There’s a thought.
Injured? Hungover? Don’t fancy it? Sure you’re only a phone call away from freedom.
Club games get called off for all sorts of loose reasons. Yes, some solid ones too but others, let’s say, convenient. The opposition ask you at the start of the year can you swap dates because a stag do is going to screw them over; naturally you say no, sniffing out a handy two points; naturally, they flick through the obits every day in the build-up to the game looking for anyone who might be the third cousin of a selector’s auntie.
In Wicklow this weekend though, nobody had to go to any kind of length to get a fixture postponed. In fact, it couldn’t have been easier it seems. One junior match was called off despite the management not finding out and the chairman not finding out – and it was called off by that club themselves.
So when the message went into the club WhatsApp group to find out how the junior side got on, people were still stumped.
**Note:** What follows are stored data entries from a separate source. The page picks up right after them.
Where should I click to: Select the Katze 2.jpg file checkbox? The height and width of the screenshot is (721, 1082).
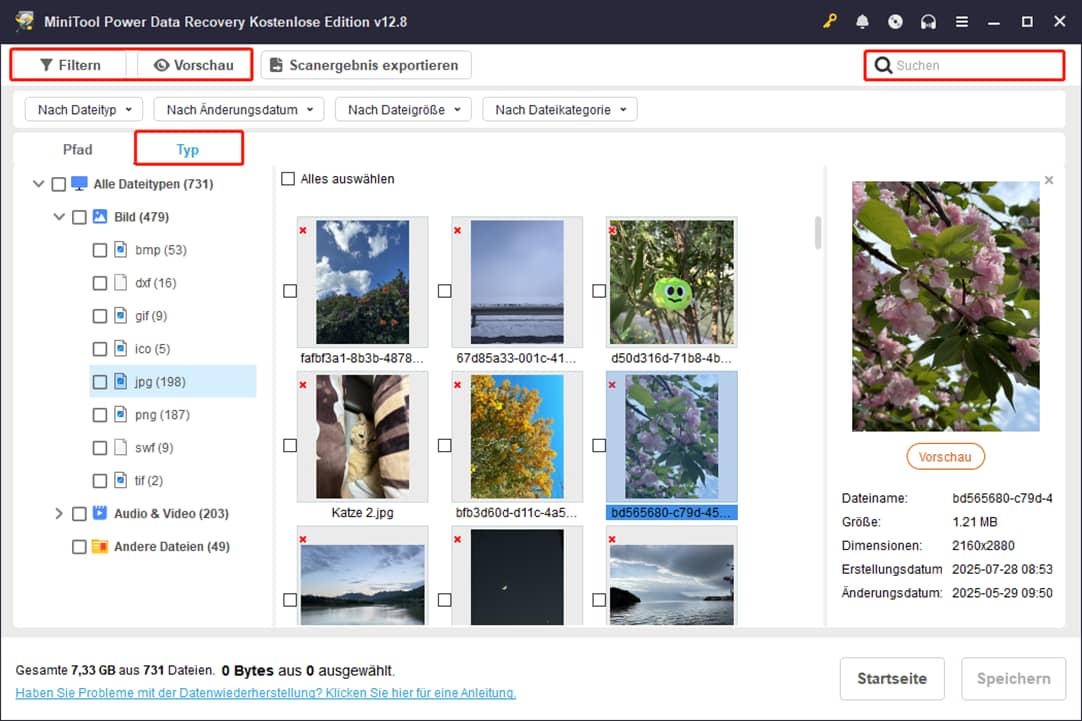[x=290, y=445]
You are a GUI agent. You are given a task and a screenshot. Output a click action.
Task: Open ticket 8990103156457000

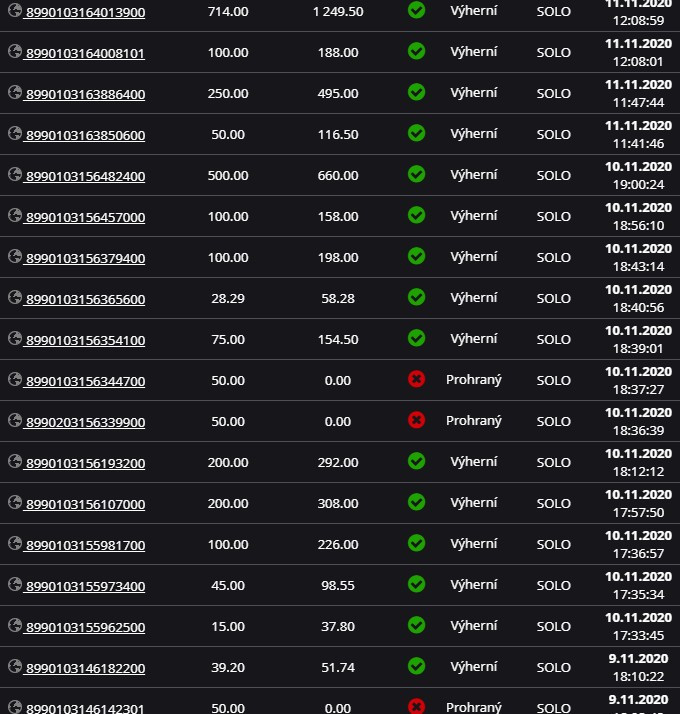[86, 217]
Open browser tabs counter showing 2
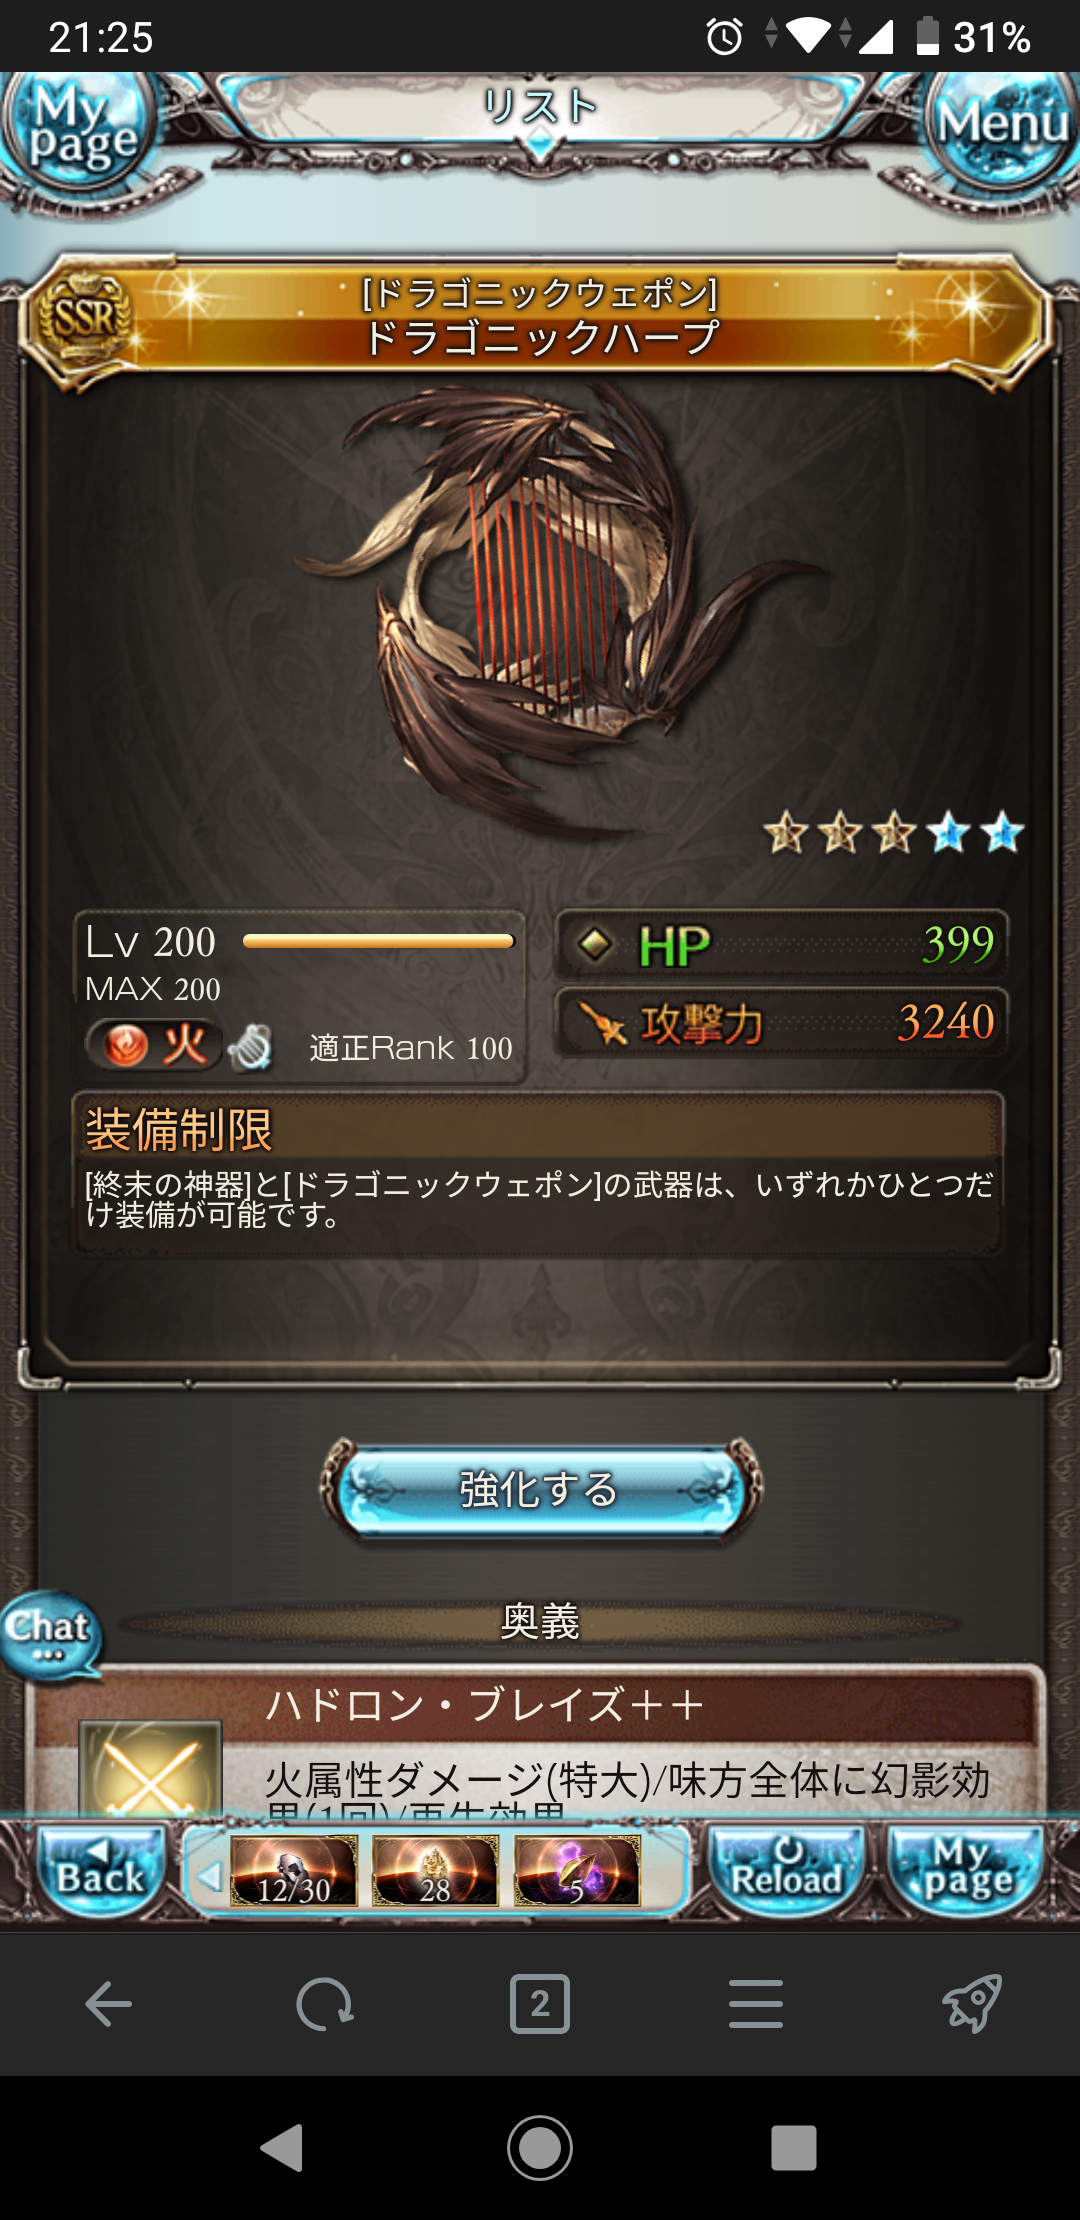Screen dimensions: 1080x2220 [x=540, y=2004]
It turns out that someone, purporting to be from the club in question, had contacted to get the game called off so the match was subsequently cancelled. But the management weren’t aware of this – because they didn’t know who it was who called it off. And the chairman wasn’t aware of this – because he didn’t know who it was who called it off.
So players from one team showed up – the team who were said to have actually called to get it off. Needless to say, it didn’t take place. And, still, nobody seems to know why or how.
Clubs in Wicklow are going to have to start initiating passwords for such events.